Kommentar

Langer Weg

Archivartikel

Jürgen Berger zur Situation im deutschen Damen-Tennis

Angelique Kerber, Julia Görges und Andrea Petkovic waren als Fed-Cup-Team ein verschworener Haufen, der das deutsche Damen-Tennis lange Zeit im Rampenlicht gehalten hat. Mit den Grand-Slam-Erfolgen von Kerber gab es sogar endlich wieder eine Tennis-Königin, die es bis zur Nummer 1 der Weltrangliste schaffte. Doch bis dahin war es ein steiniger Weg – auch für die Kielerin, der ihr erster ganz großer Coup in Melbourne mit 28 Jahren gelang, nachdem sie zuvor zwischenzeitlich schon an das Karriereende gedacht hatte.

Deshalb ist ihr Lob für die Nachfolge-Generation um die 17-jährige Nastasja Schunk vom TC BASF Ludwigshafen absolut verständlich. Die Talente haben es in der Corona-Krise fast ohne Wettkampf-Möglichkeiten extrem schwer, sich weiterzuentwickeln. Sie brauchen einen besonders starken Durchhaltewillen und die Geduld der Öffentlichkeit. Nur so besteht die Chance, zumindest den Sprung in die erweiterte Weltspitze zu schaffen.

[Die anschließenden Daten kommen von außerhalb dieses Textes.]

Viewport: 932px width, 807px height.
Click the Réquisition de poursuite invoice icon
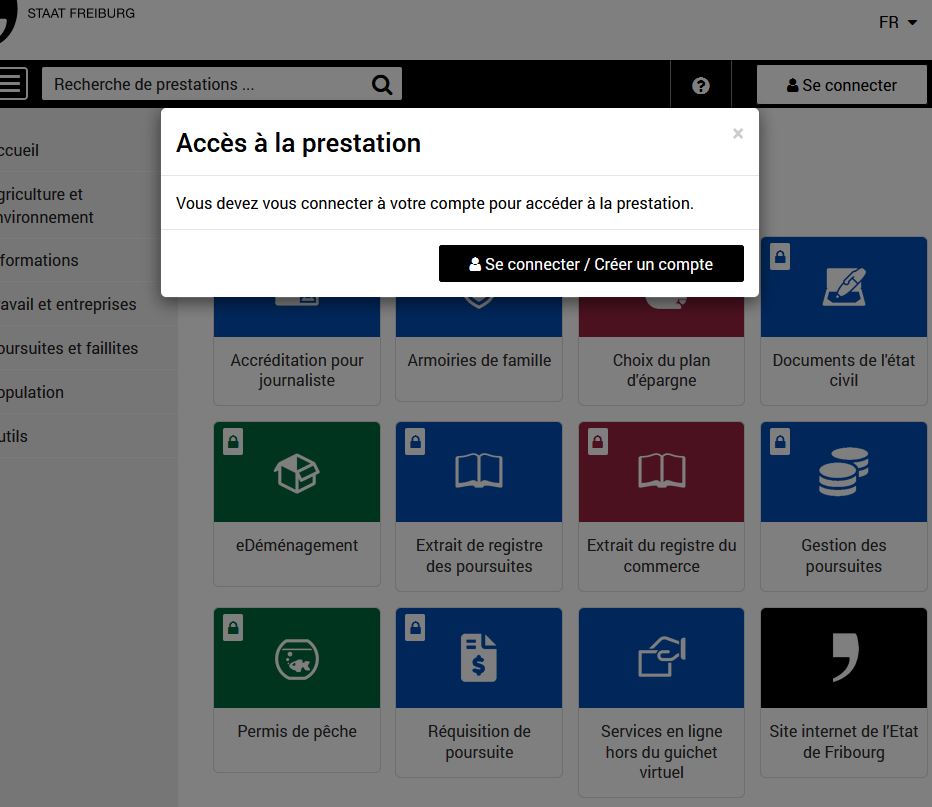point(478,657)
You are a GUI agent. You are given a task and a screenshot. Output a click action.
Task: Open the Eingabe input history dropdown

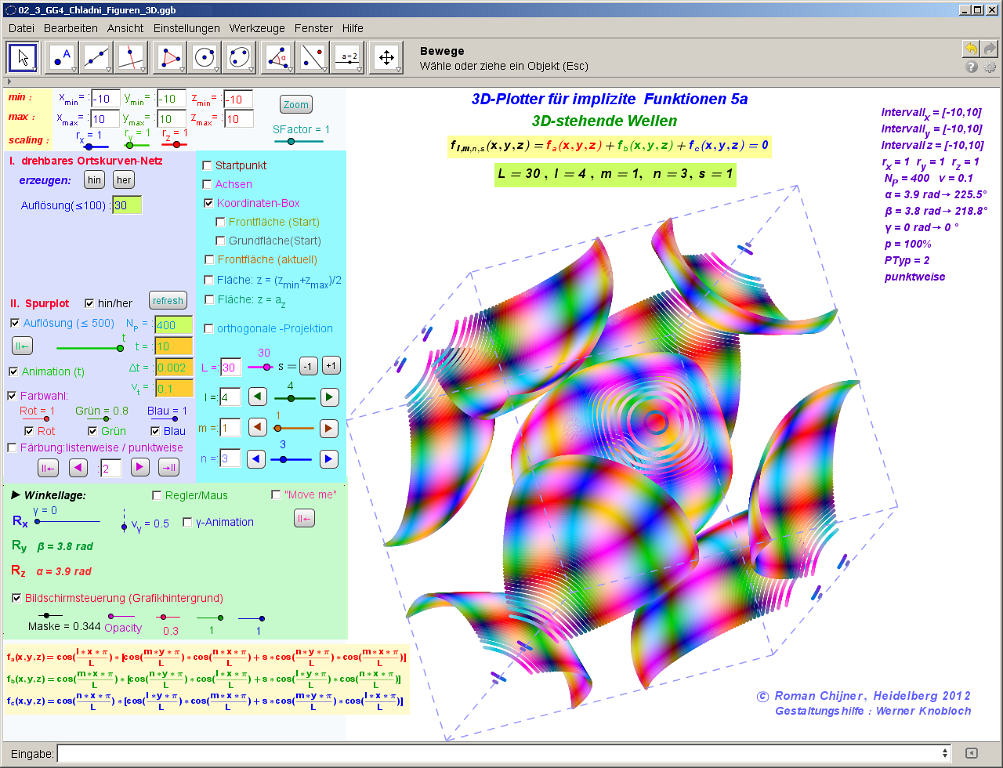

Hilfreich wäre dabei auch ein erfolgreicher Neustart von Kerber, die als Vorbild weiter vorangehen könnte. Die 32-Jährige hat nach vielen Rückschlägen neue Kraft geschöpft und will es sich in diesem Jahr noch einmal selbst beweisen. Gelingt ihr das, hätte die Suche nach neuen Stars doch noch ein bisschen mehr Zeit.